* [Task instructions]: Would you repeat exactly the part of the listing below that runs from the line containing "At what coordinates should I click to accomplish: Open the user" down to the line containing "Task: Open the Bookmarks menu in Brave", inclusive, and nothing else?

Provided records Start Marker

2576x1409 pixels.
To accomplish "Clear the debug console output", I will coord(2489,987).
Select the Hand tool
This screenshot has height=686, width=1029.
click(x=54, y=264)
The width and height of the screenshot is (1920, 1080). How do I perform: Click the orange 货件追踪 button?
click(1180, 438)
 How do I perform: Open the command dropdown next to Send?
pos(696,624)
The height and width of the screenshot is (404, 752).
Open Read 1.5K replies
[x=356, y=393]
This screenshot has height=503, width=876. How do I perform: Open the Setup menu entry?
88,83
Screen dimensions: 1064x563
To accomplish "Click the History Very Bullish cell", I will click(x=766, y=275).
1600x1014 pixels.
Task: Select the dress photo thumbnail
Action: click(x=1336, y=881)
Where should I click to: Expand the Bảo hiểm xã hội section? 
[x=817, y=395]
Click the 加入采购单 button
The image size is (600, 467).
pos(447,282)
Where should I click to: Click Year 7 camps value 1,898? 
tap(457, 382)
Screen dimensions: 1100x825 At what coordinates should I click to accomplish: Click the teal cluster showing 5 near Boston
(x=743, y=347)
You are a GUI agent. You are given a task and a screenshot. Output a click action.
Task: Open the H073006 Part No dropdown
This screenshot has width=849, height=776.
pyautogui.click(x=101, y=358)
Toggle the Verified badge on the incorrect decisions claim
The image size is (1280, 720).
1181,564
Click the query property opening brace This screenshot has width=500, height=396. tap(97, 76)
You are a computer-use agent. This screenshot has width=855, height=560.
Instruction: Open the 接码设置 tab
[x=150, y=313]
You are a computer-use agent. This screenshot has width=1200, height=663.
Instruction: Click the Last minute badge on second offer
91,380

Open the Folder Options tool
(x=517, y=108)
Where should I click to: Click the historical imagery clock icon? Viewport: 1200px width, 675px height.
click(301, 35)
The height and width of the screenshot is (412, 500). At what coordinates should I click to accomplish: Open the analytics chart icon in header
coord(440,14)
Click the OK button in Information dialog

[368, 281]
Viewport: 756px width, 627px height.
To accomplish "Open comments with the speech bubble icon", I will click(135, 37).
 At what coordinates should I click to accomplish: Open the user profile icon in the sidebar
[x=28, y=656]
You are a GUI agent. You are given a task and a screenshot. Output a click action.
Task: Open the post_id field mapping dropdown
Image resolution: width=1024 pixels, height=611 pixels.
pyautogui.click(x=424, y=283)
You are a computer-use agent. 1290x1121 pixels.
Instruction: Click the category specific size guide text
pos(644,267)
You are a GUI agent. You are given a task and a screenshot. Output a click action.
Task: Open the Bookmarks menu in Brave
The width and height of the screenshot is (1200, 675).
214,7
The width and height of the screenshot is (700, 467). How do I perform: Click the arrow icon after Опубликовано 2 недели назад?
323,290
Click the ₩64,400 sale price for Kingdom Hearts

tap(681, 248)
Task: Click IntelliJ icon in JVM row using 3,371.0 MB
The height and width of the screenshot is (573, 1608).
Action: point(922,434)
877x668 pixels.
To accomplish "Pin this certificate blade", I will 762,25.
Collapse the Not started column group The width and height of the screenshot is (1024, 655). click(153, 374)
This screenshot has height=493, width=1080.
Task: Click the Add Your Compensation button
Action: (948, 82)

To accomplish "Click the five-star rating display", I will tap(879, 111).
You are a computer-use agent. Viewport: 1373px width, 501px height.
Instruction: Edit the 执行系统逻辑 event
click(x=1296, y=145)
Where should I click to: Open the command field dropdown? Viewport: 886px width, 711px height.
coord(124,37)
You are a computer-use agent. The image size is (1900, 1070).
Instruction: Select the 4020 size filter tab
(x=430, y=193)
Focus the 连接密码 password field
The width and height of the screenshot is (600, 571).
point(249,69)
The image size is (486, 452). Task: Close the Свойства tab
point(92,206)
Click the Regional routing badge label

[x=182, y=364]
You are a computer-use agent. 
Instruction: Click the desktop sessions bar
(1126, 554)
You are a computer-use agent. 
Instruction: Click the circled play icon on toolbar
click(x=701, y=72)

Provided records End Marker

* [Solution to this exercise]:
 At what coordinates should I click to accomplish: Open the user profile icon in the sidebar
[x=28, y=656]
You are a GUI agent. You are given a task and a screenshot. Output a click action.
Task: Open the post_id field mapping dropdown
Image resolution: width=1024 pixels, height=611 pixels.
pyautogui.click(x=424, y=283)
You are a computer-use agent. 1290x1121 pixels.
Instruction: Click the category specific size guide text
pos(644,267)
You are a GUI agent. You are given a task and a screenshot. Output a click action.
Task: Open the Bookmarks menu in Brave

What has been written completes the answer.